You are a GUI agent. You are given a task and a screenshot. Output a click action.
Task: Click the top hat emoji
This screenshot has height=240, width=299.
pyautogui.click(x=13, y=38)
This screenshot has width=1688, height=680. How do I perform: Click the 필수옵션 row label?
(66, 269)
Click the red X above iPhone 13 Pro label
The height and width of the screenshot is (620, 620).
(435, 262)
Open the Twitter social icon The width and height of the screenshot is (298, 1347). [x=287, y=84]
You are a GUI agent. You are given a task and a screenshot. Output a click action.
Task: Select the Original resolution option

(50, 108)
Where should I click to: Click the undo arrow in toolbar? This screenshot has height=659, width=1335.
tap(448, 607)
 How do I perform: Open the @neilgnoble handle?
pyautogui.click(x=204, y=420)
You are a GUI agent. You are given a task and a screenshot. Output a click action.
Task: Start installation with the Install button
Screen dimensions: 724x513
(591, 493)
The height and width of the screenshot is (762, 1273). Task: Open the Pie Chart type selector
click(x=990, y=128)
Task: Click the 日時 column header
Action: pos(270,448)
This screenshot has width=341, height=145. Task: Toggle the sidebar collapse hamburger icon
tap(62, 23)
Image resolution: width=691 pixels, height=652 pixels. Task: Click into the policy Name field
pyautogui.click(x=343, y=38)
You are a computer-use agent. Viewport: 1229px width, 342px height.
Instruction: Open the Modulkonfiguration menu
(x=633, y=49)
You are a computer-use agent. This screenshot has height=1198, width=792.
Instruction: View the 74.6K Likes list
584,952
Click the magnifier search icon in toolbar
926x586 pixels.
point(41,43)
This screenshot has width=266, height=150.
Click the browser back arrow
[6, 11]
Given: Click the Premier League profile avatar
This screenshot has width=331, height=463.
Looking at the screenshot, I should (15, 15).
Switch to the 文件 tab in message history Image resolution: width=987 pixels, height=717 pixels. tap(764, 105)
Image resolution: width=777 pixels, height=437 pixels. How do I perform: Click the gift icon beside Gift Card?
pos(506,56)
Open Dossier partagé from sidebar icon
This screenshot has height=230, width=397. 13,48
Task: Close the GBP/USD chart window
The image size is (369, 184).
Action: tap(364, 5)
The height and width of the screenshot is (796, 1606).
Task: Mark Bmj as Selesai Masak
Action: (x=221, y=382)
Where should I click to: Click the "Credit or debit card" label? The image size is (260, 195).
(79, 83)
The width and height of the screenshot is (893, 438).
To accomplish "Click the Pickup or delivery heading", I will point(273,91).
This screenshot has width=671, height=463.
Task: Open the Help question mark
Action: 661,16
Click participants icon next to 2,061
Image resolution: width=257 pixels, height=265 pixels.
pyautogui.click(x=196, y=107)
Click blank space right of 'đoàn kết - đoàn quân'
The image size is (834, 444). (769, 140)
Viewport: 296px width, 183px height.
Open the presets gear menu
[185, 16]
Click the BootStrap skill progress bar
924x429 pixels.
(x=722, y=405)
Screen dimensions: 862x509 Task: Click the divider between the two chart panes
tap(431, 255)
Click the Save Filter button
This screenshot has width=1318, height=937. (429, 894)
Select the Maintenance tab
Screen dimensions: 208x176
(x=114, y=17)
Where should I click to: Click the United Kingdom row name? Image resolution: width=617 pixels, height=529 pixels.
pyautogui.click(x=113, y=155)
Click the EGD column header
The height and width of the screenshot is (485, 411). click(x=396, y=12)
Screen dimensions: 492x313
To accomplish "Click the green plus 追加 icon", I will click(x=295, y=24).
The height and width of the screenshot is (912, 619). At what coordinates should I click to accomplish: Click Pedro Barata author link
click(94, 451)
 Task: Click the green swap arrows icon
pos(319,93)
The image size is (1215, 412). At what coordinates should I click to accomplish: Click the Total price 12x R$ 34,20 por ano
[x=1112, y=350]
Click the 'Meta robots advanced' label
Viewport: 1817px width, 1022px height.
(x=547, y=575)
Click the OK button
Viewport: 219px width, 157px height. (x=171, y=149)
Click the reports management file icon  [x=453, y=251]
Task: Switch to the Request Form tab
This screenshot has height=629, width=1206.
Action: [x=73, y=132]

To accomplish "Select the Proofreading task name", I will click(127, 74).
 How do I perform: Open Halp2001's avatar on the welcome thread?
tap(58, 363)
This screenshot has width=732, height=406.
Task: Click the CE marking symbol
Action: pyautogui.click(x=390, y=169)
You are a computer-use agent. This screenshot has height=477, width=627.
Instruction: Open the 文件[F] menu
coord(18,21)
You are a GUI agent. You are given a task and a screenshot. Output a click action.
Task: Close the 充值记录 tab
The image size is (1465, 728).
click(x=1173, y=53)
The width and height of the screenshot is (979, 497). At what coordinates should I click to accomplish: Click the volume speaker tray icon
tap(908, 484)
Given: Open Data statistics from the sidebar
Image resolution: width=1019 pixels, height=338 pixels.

• **TASK GOAL**:
Output the full set of entries exactly as they were given.

• **ANSWER FOR THIS EXERCISE**:
You are a GUI agent. You are given a task and a screenshot. Output a click action.
Task: Click the top hat emoji
This screenshot has height=240, width=299.
pyautogui.click(x=13, y=38)
This screenshot has width=1688, height=680. How do I perform: Click the 필수옵션 row label?
(66, 269)
Click the red X above iPhone 13 Pro label
The height and width of the screenshot is (620, 620).
(435, 262)
Open the Twitter social icon The width and height of the screenshot is (298, 1347). [x=287, y=84]
You are a GUI agent. You are given a task and a screenshot. Output a click action.
Task: Select the Original resolution option

(50, 108)
Where should I click to: Click the undo arrow in toolbar? This screenshot has height=659, width=1335.
tap(448, 607)
 How do I perform: Open the @neilgnoble handle?
pyautogui.click(x=204, y=420)
You are a GUI agent. You are given a task and a screenshot. Output a click action.
Task: Start installation with the Install button
Screen dimensions: 724x513
(591, 493)
The height and width of the screenshot is (762, 1273). Task: Open the Pie Chart type selector
click(x=990, y=128)
Task: Click the 日時 column header
Action: pos(270,448)
This screenshot has width=341, height=145. Task: Toggle the sidebar collapse hamburger icon
tap(62, 23)
Image resolution: width=691 pixels, height=652 pixels. Task: Click into the policy Name field
pyautogui.click(x=343, y=38)
You are a computer-use agent. Viewport: 1229px width, 342px height.
Instruction: Open the Modulkonfiguration menu
(x=633, y=49)
You are a computer-use agent. This screenshot has height=1198, width=792.
Instruction: View the 74.6K Likes list
584,952
Click the magnifier search icon in toolbar
926x586 pixels.
point(41,43)
This screenshot has width=266, height=150.
Click the browser back arrow
[6, 11]
Given: Click the Premier League profile avatar
This screenshot has width=331, height=463.
Looking at the screenshot, I should (15, 15).
Switch to the 文件 tab in message history Image resolution: width=987 pixels, height=717 pixels. tap(764, 105)
Image resolution: width=777 pixels, height=437 pixels. How do I perform: Click the gift icon beside Gift Card?
pos(506,56)
Open Dossier partagé from sidebar icon
This screenshot has height=230, width=397. 13,48
Task: Close the GBP/USD chart window
The image size is (369, 184).
Action: tap(364, 5)
The height and width of the screenshot is (796, 1606).
Task: Mark Bmj as Selesai Masak
Action: (x=221, y=382)
Where should I click to: Click the "Credit or debit card" label? The image size is (260, 195).
(79, 83)
The width and height of the screenshot is (893, 438).
To accomplish "Click the Pickup or delivery heading", I will point(273,91).
This screenshot has width=671, height=463.
Task: Open the Help question mark
Action: 661,16
Click participants icon next to 2,061
Image resolution: width=257 pixels, height=265 pixels.
pyautogui.click(x=196, y=107)
Click blank space right of 'đoàn kết - đoàn quân'
The image size is (834, 444). (769, 140)
Viewport: 296px width, 183px height.
Open the presets gear menu
[185, 16]
Click the BootStrap skill progress bar
924x429 pixels.
(x=722, y=405)
Screen dimensions: 862x509 Task: Click the divider between the two chart panes
tap(431, 255)
Click the Save Filter button
This screenshot has width=1318, height=937. (429, 894)
Select the Maintenance tab
Screen dimensions: 208x176
(x=114, y=17)
Where should I click to: Click the United Kingdom row name? Image resolution: width=617 pixels, height=529 pixels.
pyautogui.click(x=113, y=155)
Click the EGD column header
The height and width of the screenshot is (485, 411). click(x=396, y=12)
Screen dimensions: 492x313
To accomplish "Click the green plus 追加 icon", I will click(x=295, y=24).
The height and width of the screenshot is (912, 619). At what coordinates should I click to accomplish: Click Pedro Barata author link
click(94, 451)
 Task: Click the green swap arrows icon
pos(319,93)
The image size is (1215, 412). At what coordinates should I click to accomplish: Click the Total price 12x R$ 34,20 por ano
[x=1112, y=350]
Click the 'Meta robots advanced' label
Viewport: 1817px width, 1022px height.
(x=547, y=575)
Click the OK button
Viewport: 219px width, 157px height. (x=171, y=149)
Click the reports management file icon  [x=453, y=251]
Task: Switch to the Request Form tab
This screenshot has height=629, width=1206.
Action: [x=73, y=132]

To accomplish "Select the Proofreading task name", I will click(127, 74).
 How do I perform: Open Halp2001's avatar on the welcome thread?
tap(58, 363)
This screenshot has width=732, height=406.
Task: Click the CE marking symbol
Action: pyautogui.click(x=390, y=169)
You are a computer-use agent. This screenshot has height=477, width=627.
Instruction: Open the 文件[F] menu
coord(18,21)
You are a GUI agent. You are given a task and a screenshot. Output a click action.
Task: Close the 充值记录 tab
The image size is (1465, 728).
click(x=1173, y=53)
The width and height of the screenshot is (979, 497). At what coordinates should I click to accomplish: Click the volume speaker tray icon
tap(908, 484)
Given: Open Data statistics from the sidebar
Image resolution: width=1019 pixels, height=338 pixels.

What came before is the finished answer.